Consigne donnée 1 | Selon la page sur l'euro, jusqu'à quand pouvait-on encore payer en francs ?
Consigne donnée 2 | Relevez toutes les dates citées dans la page sur l'euro.

Page |
L'euro, une erreur ?

Ce 1er janvier 2002 était une belle journée sur Antibes, et nous nous promenions dans les rues désertes de la ville, profitant de ce temps clément pour musarder... Bien sûr, nos pas nous ont mené devant quelque librairie ancienne, courageusement ouverte en ce matin d'après-réveillon, comme un pied de nez aux excès de la veille : ce fut là que nous dépensâmes nos premiers euros, même s'ils nous restaient encore quelques francs en poche et que je me fis un point d'honneur de continuer à payer en francs autant que je le pus, jusqu'à la date finale de cette possibilité, en février 2002.

 

Le libraire, avec lequel j'échangeai alors quelques mots, était toute ironie à l'égard de cette nouvelle monnaie dont il acceptait désormais les pièces et billets et, dix ans après, son ironie (que j'approuvais, au demeurant) apparaît prémonitoire : personne parmi les promoteurs de cette monnaie unique européenne ne tient à se faire trop remarquer, semble-t-il, sans doute de peur d'affronter la colère des citoyens entraînés dans ce qui apparaît comme une « galère » plus que comme une sympathique croisière monétaire, et par crainte (justifiée au demeurant) de s'entendre rappeler leurs propos illusionnistes et euphoriques (euro-phoriques, pourrait-on dire...) de l'époque, tels que ceux que rapporte le mensuel « Le Monde diplomatique » daté de janvier 2012...

Lignes fournies |

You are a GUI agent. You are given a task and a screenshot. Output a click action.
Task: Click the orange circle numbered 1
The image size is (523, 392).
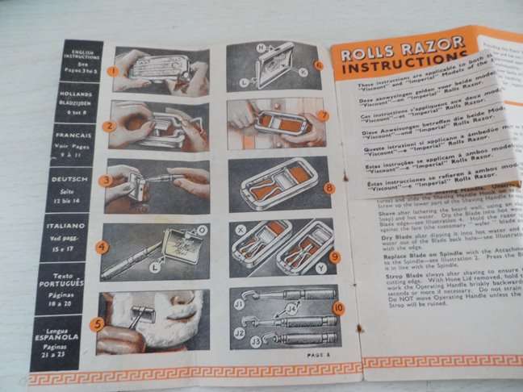click(x=114, y=70)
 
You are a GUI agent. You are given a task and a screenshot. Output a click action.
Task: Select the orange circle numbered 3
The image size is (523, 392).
click(x=105, y=181)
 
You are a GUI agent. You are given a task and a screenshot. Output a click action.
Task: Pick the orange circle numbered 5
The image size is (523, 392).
click(x=97, y=325)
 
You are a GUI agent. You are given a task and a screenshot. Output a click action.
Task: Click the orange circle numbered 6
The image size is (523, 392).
click(x=318, y=65)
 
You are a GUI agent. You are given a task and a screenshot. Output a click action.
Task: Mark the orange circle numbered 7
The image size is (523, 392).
click(x=323, y=115)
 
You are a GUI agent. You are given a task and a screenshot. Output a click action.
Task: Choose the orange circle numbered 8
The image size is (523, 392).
click(x=329, y=187)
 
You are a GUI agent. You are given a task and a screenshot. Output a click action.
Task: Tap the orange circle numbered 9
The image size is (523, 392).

Résultat final 1 | Jusqu'en février 2002.

Résultat final 2 | 1er janvier 2002 ; février 2002 ; janvier 2012